Sai hoje nos Estados Unidos “Go set a watchman”, de Harper Lee, o lançamento literário mais esperado do ano. De acordo com as resenhas publicadas por lá, traz uma surpresa inesperada: o advogado Atticus Finch, herói de “O Sol é para todos” – o livro de Lee lançado em 1960, na época do movimento pelos direitos civis –, se torna um racista execrável.
É provável que alguns se lembrem do filme de 1962, em que Finch, vivido por Gregory Peck, defende o negro Tim Robinson de uma acusação de estuprar uma mulher branca. Robinson acaba condenado, Finch sai cabisbaixo do tribunal, mas algumas de suas palavras se tornaram bordões para a geração que lutou contra fim das leis raciais no sul dos Estados Unidos. “A única coisa que não se curva à lei da maioria é a consciência do indivíduo.” “Você nunca entende uma pessoa até considerar as coisas do ponto de vista dela.” O livro é narrado do ponto de vista da menina Jean Louise, ou Scout, filha de Finch. Tornou-se a voz de uma geração no combate ao racismo e vendeu mais de 40 milhões de exemplares no mundo todo.
Mas essa não era a primeira versão entregue por Lee a seus editores. No ano passado, foi descoberta nos papéis de Lee uma versão inicial, rejeitada pouco mais de dois anos antes do lançamento de "O Sol é para todos". Nela, Scout é uma mulher de 26 anos que vem de Nova York visitar o pai no interior do Alabama. Aos 72 anos, Finch revela uma personalidade bem diferente. Em vez do herói que defende o negro inocente da multidão de linchadores racistas, temos um senhor ranzinza, que frequentou reuniões da Ku Klux Klan e solta para a filha frases como: “Você quer negros às carradas em nossas escolas e igrejas e teatros?

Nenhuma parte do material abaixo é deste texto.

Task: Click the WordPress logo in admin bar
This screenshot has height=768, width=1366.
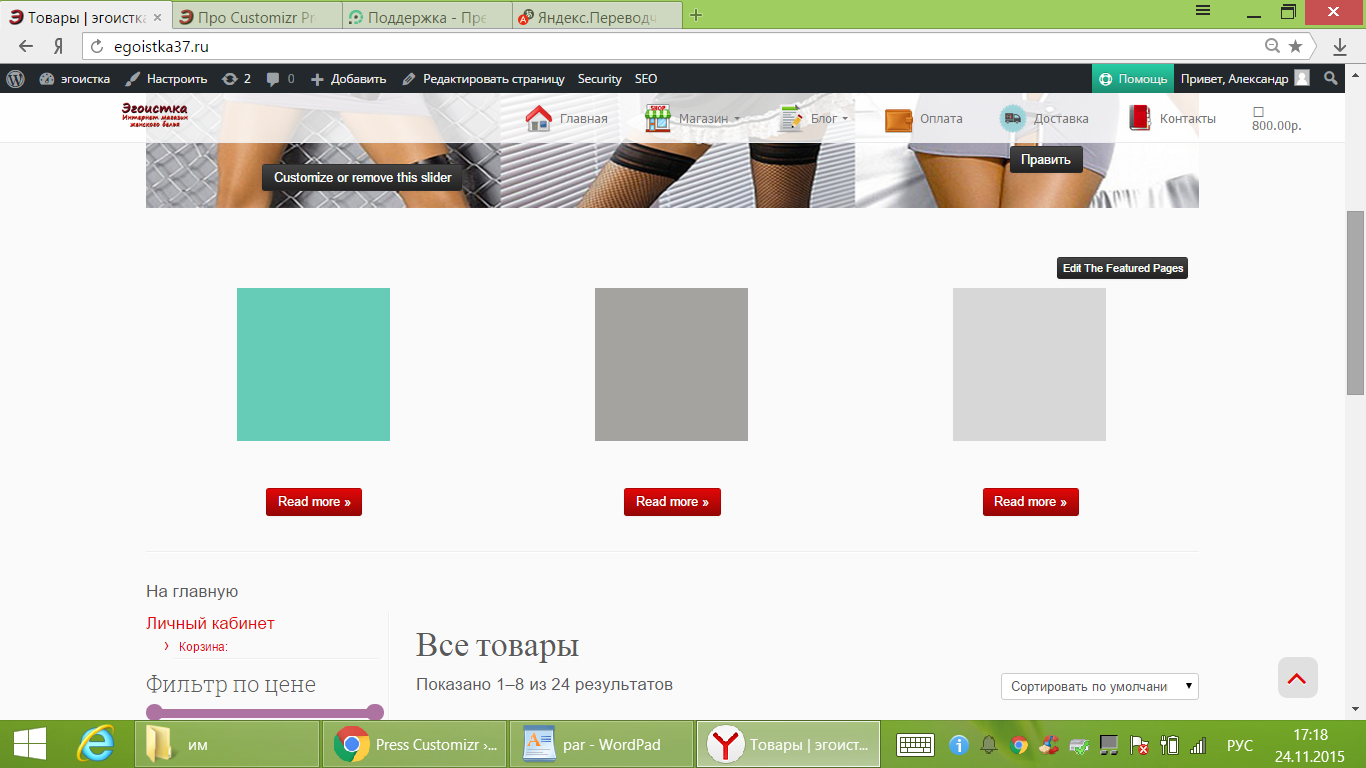Action: [15, 79]
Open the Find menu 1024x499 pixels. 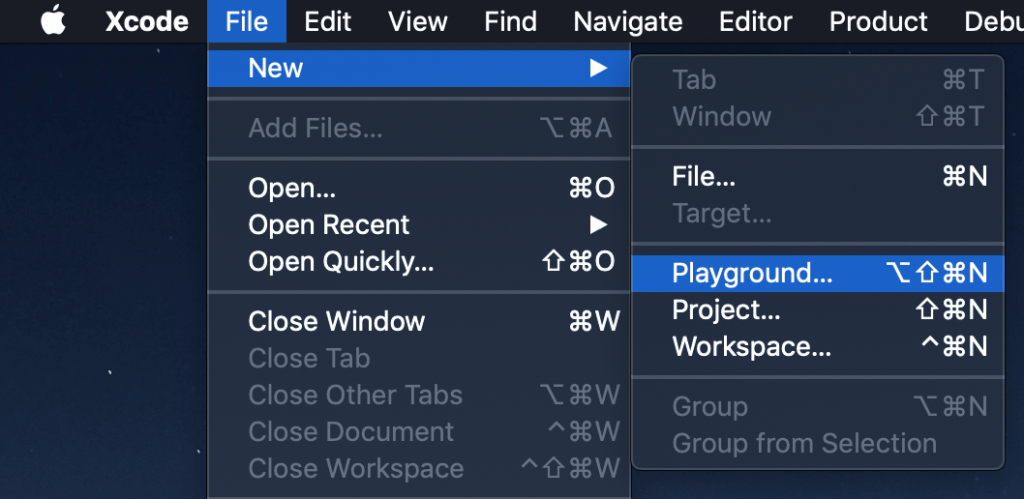pos(510,22)
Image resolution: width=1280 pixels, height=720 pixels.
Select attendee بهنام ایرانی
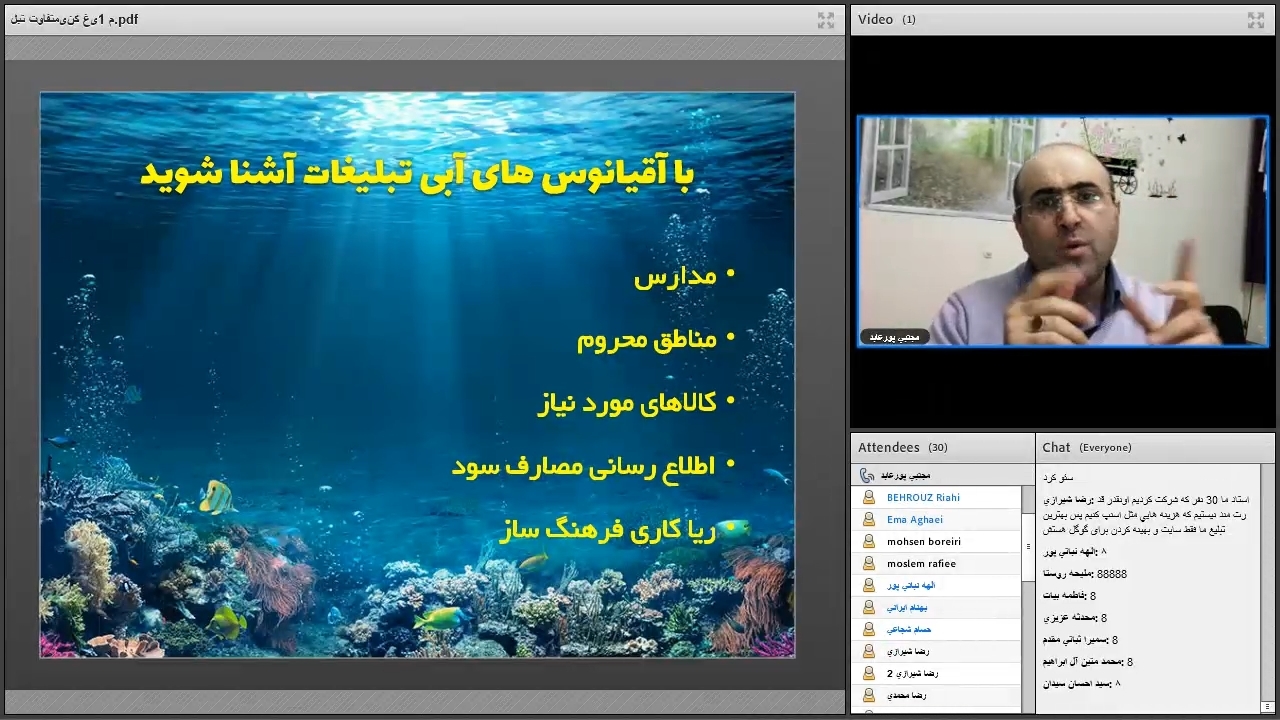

Quer eles em nosso mundo?”. Nada poderia ser mais distante do ideal projetado pelo Atticus Finch de Hollywood, um símbolo de retidão moral, capaz de suportar o opróbrio da comunidade local em nome de suas convicções pessoais anti-racistas.

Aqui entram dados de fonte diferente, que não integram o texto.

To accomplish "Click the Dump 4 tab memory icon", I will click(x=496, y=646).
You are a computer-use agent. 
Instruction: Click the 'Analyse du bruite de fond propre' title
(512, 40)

A decepção é inevitável e na certa abalará o status de Lee como heroína do movimento pelos direitos civis. Mas mesmo o Atticus Finch original era um personagem diferente do consagrado pela lenda. Em um excelente artigo publicado quase seis anos atrás na revista New Yorker, Malcolm Gladwell argumenta de modo bastante convincente que Finch não era o herói em que foi transformado – “se fosse, teria espumado de raiva com o veredicto”. Em vez disso, simbolizava o “liberal sulista”, alguém até disposto a aceitar os negros na sociedade, mas não a lutar contra as leis de segregação. Sua abordagem, diz Gladwell, era de acomodação, não de reforma.

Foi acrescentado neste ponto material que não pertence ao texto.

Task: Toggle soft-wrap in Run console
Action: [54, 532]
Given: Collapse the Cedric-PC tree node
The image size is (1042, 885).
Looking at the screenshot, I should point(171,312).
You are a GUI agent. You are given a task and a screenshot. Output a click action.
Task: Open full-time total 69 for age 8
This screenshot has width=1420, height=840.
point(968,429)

É verdade que esse retrato ainda está distante do Finch racista, que aparece no livro lançado hoje. Mas talvez Lee originalmente não quisesse fazer dele um herói, apenas um ser humano, com os defeitos comuns à sociedade do Alabama onde ela cresceu. Finch, inspirado em seu pai, talvez fosse um personagem menor, repleto de defeitos, até mesmo execrável – mas nem por isso menos fascinante.
Destruir os mitos é fundamental para chegar mais perto da verdade. Sem decepção, não existe conhecimento. Não apenas na literatura. Durante décadas, os cientistas consideraram Plutão o nono planeta do sistema solar. À medida que foi aumentando o nível de informação sobre ele, descobriu-se que não era um planeta – mas um outro tipo de astro, que habita os limites do nosso Sistema Solar, batizado como planeta-anão (o New York Times traz um vídeo que explica bem o assunto). Apenas hoje a sonda New Horizons começa a fazer as primeiras imagens em alta resolução de Plutão – e nos revelará talvez um ambiente completamente diferente do conjurado pelo nome do deus grego dos infernos. Como Plutão, Atticus Finch também foi rebaixado. Mas agora, pelo menos, sabemos a verdade.